The use of gas as a transition fuel will not only help in stemming deforestation but advance Nigeria’s broader development goals, the Vice President, Prof. Yemi Osinbajo has said.
Stating that the country has one of the largest gas reserves in the world, he believes other developing countries will also benefit from the adoption of gas as a transition fuel.
Osinbajo stated this on Tuesday night when he received the U.S. Special Presidential Envoy on Climate Change, John Kerry, at the Presidential Villa in Abuja.
Kerry, who was on a working visit to Nigeria, had met with President Muhammadu Buhari prior to his meeting with Professor Osinbajo, the Vice President’s spokesman, Laolu Akande, said in a statement on Wednesday.
The Vice President, at the meeting with Kerry and the US delegation, highlighted the need for Nigeria to continue the exploration and use of gas as a way of arresting deforestation, transiting away from dirtier fuels like diesel, kerosene, and petrol, while at the same time ensuring that the country has the necessary energy baseload for industrialisation.
He pointed out that Nigeria has one of the largest gas reserves in the world and should benefit from its exploitation, and highlighted the significance of Nigeria’s Energy Transition Plan, which is the first in Africa.

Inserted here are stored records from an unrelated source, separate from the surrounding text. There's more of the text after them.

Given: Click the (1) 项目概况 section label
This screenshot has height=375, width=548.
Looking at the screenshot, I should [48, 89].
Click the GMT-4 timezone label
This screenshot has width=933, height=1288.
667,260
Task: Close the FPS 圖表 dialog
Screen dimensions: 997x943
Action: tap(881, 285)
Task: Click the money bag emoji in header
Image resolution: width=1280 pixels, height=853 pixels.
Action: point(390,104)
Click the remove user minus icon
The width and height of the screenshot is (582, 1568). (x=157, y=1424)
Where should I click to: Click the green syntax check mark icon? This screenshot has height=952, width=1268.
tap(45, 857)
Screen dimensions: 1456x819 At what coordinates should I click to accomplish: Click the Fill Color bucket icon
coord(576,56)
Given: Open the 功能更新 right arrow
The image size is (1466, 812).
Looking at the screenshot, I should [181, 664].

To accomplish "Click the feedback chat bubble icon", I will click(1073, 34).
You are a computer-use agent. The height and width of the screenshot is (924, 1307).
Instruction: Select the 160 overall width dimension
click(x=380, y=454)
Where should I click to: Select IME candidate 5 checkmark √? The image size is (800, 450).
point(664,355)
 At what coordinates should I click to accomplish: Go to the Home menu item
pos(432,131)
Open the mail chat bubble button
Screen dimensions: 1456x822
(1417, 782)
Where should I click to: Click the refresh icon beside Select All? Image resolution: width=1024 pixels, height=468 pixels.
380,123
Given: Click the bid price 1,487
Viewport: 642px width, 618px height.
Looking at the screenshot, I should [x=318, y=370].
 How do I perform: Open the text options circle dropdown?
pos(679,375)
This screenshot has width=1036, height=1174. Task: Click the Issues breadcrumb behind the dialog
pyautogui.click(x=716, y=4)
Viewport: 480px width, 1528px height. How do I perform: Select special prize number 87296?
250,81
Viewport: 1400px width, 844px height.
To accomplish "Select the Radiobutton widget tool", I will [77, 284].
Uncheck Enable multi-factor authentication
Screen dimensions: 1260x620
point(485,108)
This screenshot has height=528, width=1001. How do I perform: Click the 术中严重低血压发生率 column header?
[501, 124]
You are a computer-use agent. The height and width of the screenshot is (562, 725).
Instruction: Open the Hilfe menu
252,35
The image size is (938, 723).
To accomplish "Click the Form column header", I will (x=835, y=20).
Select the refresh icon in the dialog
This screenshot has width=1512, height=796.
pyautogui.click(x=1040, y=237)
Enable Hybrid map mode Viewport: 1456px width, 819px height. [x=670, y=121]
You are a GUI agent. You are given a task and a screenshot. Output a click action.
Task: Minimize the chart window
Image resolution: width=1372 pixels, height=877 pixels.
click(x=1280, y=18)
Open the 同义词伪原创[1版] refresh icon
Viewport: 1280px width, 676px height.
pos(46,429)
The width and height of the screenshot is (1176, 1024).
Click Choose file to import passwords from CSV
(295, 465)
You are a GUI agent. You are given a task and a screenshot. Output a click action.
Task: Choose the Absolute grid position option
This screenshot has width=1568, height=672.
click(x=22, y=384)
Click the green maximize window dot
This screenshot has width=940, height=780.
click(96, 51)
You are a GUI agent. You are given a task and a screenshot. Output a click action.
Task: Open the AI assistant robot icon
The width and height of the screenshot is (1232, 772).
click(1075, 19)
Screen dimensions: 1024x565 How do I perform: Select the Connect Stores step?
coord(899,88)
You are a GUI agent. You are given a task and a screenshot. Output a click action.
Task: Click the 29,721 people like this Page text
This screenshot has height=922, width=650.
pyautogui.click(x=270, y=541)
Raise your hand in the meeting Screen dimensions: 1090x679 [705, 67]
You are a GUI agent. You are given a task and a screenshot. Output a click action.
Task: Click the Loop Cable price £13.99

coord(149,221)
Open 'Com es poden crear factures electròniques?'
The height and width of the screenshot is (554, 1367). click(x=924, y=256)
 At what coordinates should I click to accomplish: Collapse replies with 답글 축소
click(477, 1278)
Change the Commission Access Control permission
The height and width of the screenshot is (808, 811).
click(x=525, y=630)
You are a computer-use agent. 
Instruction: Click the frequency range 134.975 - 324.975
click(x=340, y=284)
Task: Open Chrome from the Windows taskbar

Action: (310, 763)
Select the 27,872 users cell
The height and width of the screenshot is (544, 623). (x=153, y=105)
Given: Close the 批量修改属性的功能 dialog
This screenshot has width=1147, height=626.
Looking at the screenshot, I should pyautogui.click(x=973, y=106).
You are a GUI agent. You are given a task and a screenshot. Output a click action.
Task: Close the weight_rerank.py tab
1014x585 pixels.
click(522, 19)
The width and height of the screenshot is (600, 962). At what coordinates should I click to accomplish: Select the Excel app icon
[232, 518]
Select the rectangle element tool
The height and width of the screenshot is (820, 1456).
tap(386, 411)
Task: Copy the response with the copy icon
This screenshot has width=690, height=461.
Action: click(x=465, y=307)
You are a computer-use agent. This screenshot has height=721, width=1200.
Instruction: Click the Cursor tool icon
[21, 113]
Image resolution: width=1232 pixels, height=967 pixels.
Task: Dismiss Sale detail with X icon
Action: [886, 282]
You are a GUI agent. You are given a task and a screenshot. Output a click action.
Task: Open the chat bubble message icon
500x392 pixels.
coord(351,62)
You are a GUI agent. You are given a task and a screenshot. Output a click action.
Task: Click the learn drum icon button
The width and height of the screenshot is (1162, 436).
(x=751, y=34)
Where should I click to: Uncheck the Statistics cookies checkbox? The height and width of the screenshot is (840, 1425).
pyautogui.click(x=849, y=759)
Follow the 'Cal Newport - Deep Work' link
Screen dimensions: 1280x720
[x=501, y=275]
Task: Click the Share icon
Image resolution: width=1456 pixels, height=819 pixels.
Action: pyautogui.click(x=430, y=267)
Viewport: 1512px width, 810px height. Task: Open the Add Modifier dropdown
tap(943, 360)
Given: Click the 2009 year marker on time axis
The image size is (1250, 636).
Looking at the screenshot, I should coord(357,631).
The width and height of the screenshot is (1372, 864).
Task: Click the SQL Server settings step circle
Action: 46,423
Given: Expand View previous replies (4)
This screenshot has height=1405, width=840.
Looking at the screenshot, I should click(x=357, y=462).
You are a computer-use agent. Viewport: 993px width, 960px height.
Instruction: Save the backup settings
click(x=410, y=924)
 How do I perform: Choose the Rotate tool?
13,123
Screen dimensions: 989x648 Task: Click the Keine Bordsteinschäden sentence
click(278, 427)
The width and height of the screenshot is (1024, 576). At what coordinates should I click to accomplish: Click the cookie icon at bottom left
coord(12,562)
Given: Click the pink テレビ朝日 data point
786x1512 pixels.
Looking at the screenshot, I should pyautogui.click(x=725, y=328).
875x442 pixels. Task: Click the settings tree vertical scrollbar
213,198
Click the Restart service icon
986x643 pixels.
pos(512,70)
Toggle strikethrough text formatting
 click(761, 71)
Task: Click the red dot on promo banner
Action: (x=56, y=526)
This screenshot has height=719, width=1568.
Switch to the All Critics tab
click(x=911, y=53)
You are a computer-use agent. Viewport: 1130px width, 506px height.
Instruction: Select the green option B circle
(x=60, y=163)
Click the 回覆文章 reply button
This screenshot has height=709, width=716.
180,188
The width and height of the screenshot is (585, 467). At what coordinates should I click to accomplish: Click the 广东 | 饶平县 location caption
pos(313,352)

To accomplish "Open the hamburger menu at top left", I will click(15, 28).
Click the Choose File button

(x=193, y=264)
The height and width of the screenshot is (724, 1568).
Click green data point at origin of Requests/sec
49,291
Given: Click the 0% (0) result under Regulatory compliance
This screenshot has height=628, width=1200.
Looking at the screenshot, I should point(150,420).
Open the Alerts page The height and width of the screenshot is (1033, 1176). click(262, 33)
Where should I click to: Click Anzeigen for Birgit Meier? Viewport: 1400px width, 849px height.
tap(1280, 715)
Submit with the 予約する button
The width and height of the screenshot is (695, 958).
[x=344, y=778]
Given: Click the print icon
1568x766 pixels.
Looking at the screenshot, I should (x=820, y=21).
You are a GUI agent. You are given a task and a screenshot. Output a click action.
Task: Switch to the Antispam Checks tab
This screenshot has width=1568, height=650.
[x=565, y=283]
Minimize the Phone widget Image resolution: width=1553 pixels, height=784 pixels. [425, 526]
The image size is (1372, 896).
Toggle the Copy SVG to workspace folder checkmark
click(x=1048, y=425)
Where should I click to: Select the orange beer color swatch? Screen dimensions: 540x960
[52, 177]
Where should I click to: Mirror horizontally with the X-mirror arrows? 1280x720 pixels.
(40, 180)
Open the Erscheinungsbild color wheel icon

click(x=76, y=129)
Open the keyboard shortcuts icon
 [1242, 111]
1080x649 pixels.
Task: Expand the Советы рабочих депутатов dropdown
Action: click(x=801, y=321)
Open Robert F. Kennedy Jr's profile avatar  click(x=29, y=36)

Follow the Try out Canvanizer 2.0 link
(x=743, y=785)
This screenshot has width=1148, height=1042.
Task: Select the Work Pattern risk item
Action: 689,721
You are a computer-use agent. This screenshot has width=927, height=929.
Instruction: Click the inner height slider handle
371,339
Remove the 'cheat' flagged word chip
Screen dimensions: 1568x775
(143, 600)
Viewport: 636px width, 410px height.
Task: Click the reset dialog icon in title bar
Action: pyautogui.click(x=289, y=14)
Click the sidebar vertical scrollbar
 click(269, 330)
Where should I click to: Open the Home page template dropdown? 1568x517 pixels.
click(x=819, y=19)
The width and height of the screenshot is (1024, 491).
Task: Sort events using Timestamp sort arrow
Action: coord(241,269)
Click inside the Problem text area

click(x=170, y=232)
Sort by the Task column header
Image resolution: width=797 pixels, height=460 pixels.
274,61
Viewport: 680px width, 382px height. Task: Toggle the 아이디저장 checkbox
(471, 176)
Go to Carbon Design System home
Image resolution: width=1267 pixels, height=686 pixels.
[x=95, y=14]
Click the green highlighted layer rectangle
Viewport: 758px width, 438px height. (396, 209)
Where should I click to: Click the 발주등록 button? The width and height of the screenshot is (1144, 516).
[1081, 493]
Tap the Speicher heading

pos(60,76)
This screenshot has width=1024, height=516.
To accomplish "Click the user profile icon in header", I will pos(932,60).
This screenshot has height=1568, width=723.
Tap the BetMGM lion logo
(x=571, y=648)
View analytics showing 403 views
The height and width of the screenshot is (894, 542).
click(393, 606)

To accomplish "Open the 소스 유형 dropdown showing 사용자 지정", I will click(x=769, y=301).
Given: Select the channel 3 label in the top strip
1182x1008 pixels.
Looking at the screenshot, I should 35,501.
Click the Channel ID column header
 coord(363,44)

Professor Osinbajo had discussed the Energy Transition Plan during his recent visit to Washington D.C., where he met with his American counterpart, Kamala Harris, at the White House, among other top US government officials.
Before the recent US trip, the Federal Government had launched the Energy Transition Plan at a global virtual event.
In addition to a review of the Energy Transition Plan, including a discussion about its implementation, both the Vice President and Kerry also discussed the issues of renewable energy sources and the global transition.
In his remarks, the US envoy praised the plan and the efforts already being made in Nigeria to step up the use of renewables, especially solar and hydropower, as major components of the energy mix.
While acknowledging that Nigeria ought to benefit from its gas reserves, Kerry urged an even more rapid adoption of renewables, especially electric vehicles which are certainly the next wave in auto manufacturing.
He observed that the technology of renewables keeps improving daily, adding that batteries are already in production which last far more than those that are now on the market.
Upon a request by the Vice President, the Special Envoy promised to assist Nigeria with the necessary expertise to scientifically determine the most appropriate energy mix that would move the country toward the goal of energy for all by 2030 and net zero carbon emissions by 2060, without compromising the country’s energy security.
He also affirmed the readiness of the US government to assist Nigeria in a bilateral partnership to realise its climate change adaptation and resilience capacity, thereby consolidating the nation’s place as a model for other countries on the planet.
Kerry said he looked forward to Nigeria presenting an inspiring position, which would no doubt attract all necessary global support at the upcoming COP 27 in Egypt later in the year.
He was accompanied by other US officials, including the American Ambassador to Nigeria, Ms Mary Beth Leonard.